While it may be tempting to sit on bad news, if the search engines want us to take seriously their claims of relevancy, then they have to agree to release both the good and the bad. If a search engine does poorly, then that poor performance should be an excuse to work harder.

Spare Us The Noisy Stats

Why is getting a relevancy figure so important to consumers? First and foremost, it would bring a greater awareness that there are real choices in search.

I love Google’s relevancy and cannot sing the praises of the company’s work to improve the standards of search enough. They’ve been a driving force over the past few years in raising the quality of search, and they deserve all the success that their hard work has brought them. However, Google also has some very good competitors now (such as these major search engines). Some of these competitors may even—gasp—have a search algorithm that works better for some users, or search assistance features that Google lacks or even an interface that some users might like better.

Some search consumers may never bother trying some of these other search engines because they’ve been told or convinced that Google is the best. Regularly published relevancy figures would help in this. If it turns out that relevancy testing finds that Google and its competitors are all in roughly the same degree of relevancy, then users might then be willing to experiment more with others. It also means that they may pay more attention to choosing search engines for certain features, such as search term refinement options, the ability to see more results at once or spell checking.

A relevancy figure would also free us from search engines playing the “size card” or the “freshness card” to quantify themselves as better than the competition. Yes, having a large index is generally good. Yes, having a fresh index is desirable. However, neither of these stats indicates how relevant a search engine is. Nevertheless, the search engines keep pushing them at us, and in particular at journalists, in an effort to trump their competitors.

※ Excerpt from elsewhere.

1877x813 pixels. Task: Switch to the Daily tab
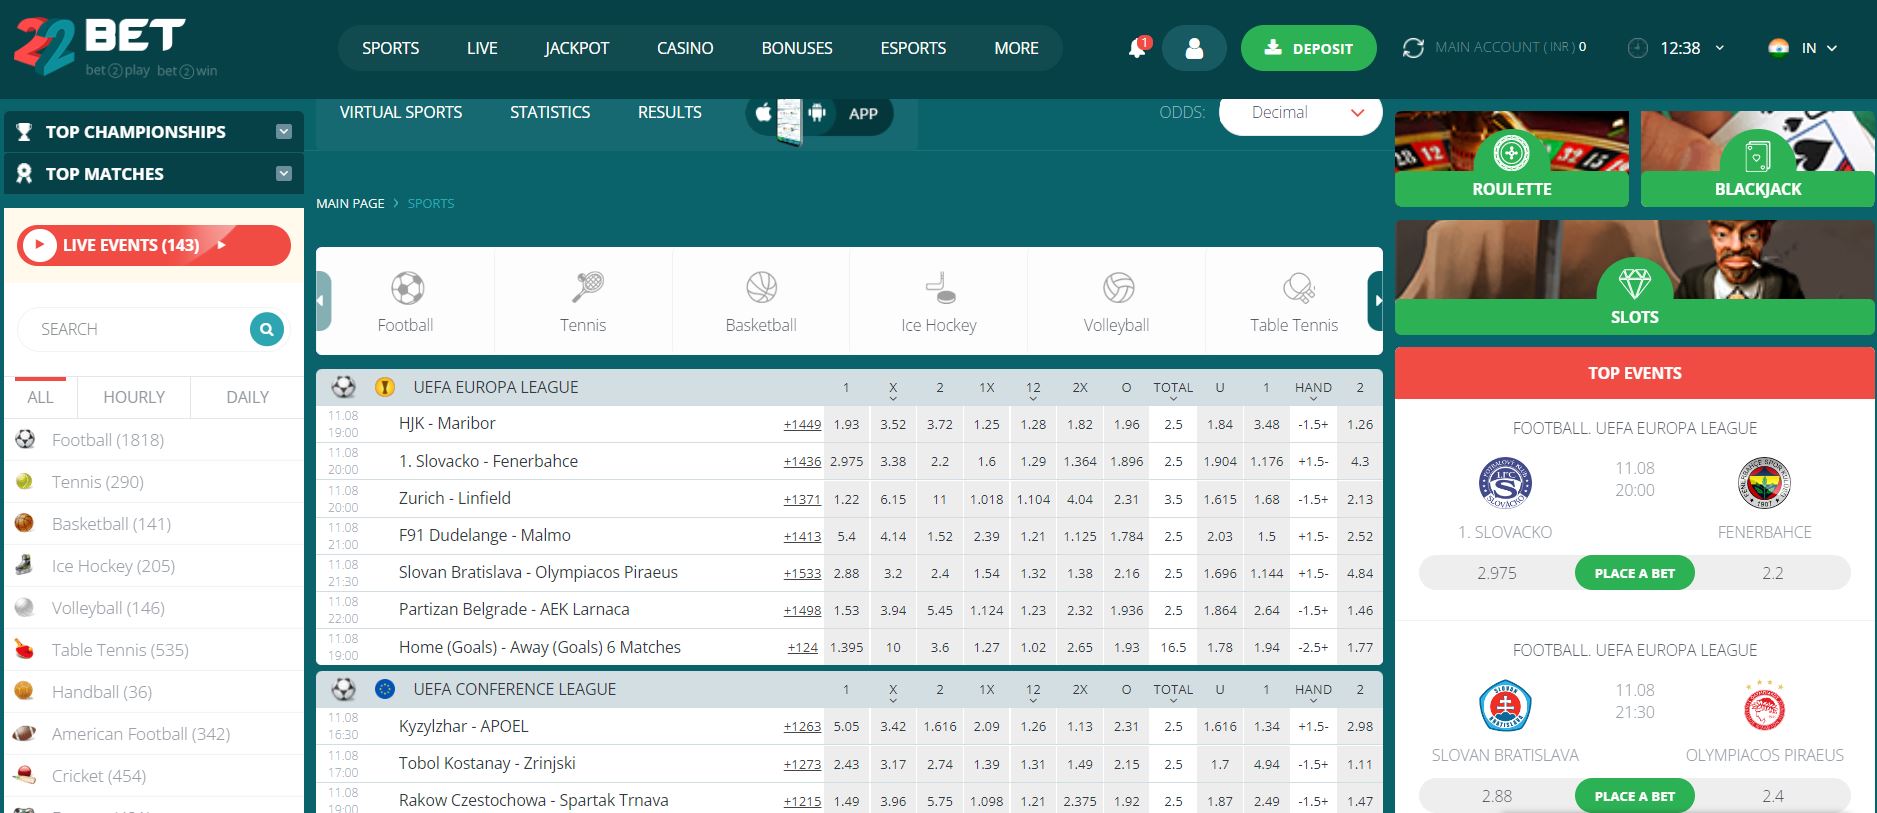(x=247, y=397)
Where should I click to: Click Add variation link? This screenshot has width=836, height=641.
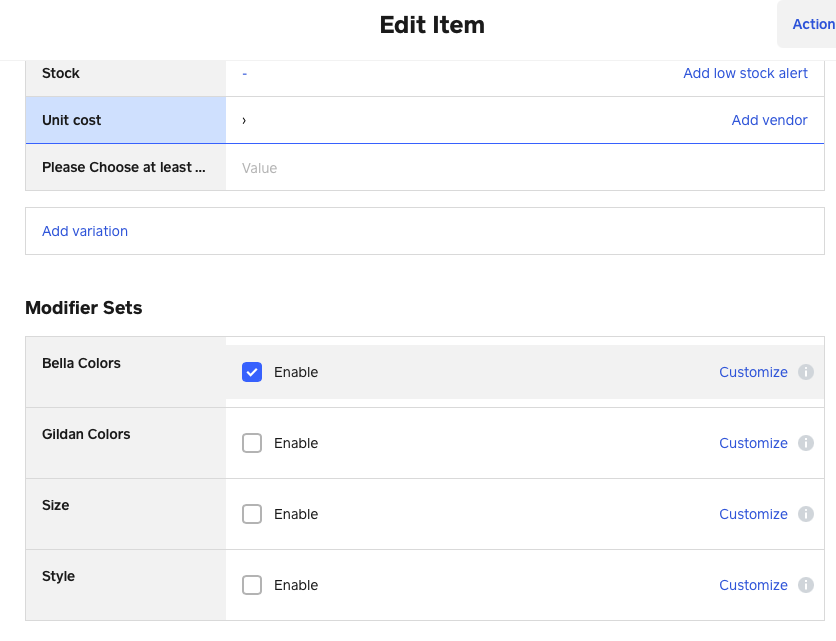coord(85,231)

It’s understandable. Journalists and others desperately want to quantify which search engines are the “best” in some way. Size and freshness figures are easy way for search engines to trot out numbers that can be turned into pretty bar charts. However, we’ve literally had years of this game being played, and it’s tiring. It’s also detracts from that most important factor, relevancy.

Do It, Or Have It Done To You

Ultimately, if the search engines fail to come up with an accepted means of measuring relevancy, they are going to continue to be measured by one-off “ego searchers” or rated anecdotally. Check out what a college student was recently quoted as saying, in a campus newspaper article about searching:

“Don’t waste your time with any of the new [search engines]. Ask Jeeves is useless and AOL is a piece of junk,” the student said. “Just stick to Yahoo and Google.”

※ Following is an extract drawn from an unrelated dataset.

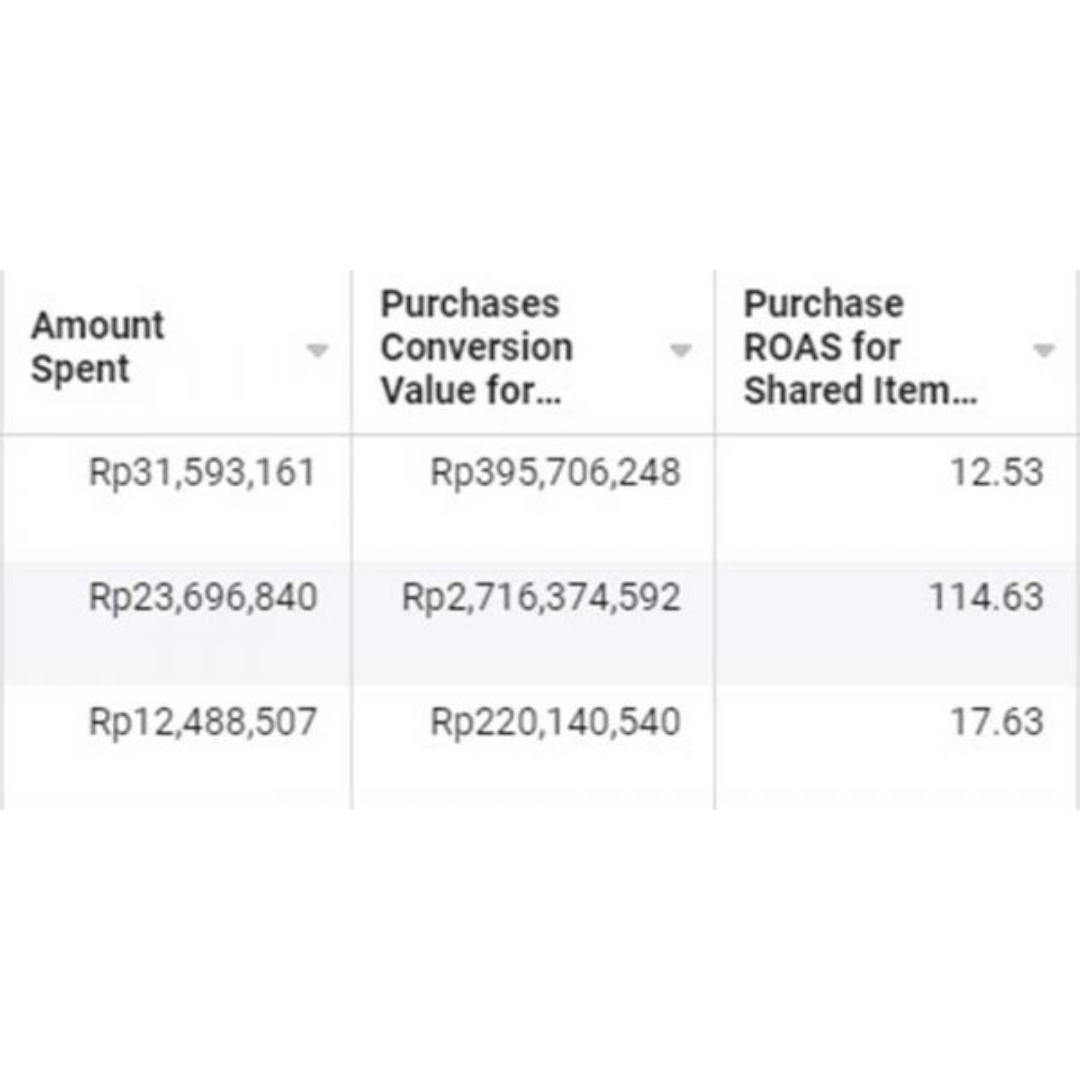
Task: Click divider between Conversion Value and ROAS columns
Action: pos(715,540)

Actually, Ask Jeeves is far from useless, given that it makes much more use of the high-quality search results from its Teoma search engine. As for AOL, since it is 100 percent powered by Google, calling it “a piece of junk” while simultaneously praising Google makes no sense. Meanwhile, Yahoo is now, in the vast majority of cases, providing the same results as Google, so “sticking” to just Yahoo and Google is essentially sticking to Google. So much for diversity in search.

I’ve simplified things a bit. Though Yahoo and AOL are powered by Google, they are not exactly the same as Google. Yahoo does have some additional features, while AOL lacks some of what Google offers—but for AOL users, it also offers some things Google doesn’t.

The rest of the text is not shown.